Saved entries:
>> Start

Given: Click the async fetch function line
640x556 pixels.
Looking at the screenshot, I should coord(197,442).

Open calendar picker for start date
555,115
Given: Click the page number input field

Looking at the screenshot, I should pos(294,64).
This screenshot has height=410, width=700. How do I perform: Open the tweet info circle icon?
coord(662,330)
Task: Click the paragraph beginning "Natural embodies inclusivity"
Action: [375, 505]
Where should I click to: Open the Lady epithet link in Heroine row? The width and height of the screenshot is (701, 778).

>> End

Copy out every item above line for line, changing nothing.

**Solution to the problem:**
Given: Click the async fetch function line
640x556 pixels.
Looking at the screenshot, I should coord(197,442).

Open calendar picker for start date
555,115
Given: Click the page number input field

Looking at the screenshot, I should pos(294,64).
This screenshot has height=410, width=700. How do I perform: Open the tweet info circle icon?
coord(662,330)
Task: Click the paragraph beginning "Natural embodies inclusivity"
Action: [375, 505]
Where should I click to: Open the Lady epithet link in Heroine row? The width and height of the screenshot is (701, 778).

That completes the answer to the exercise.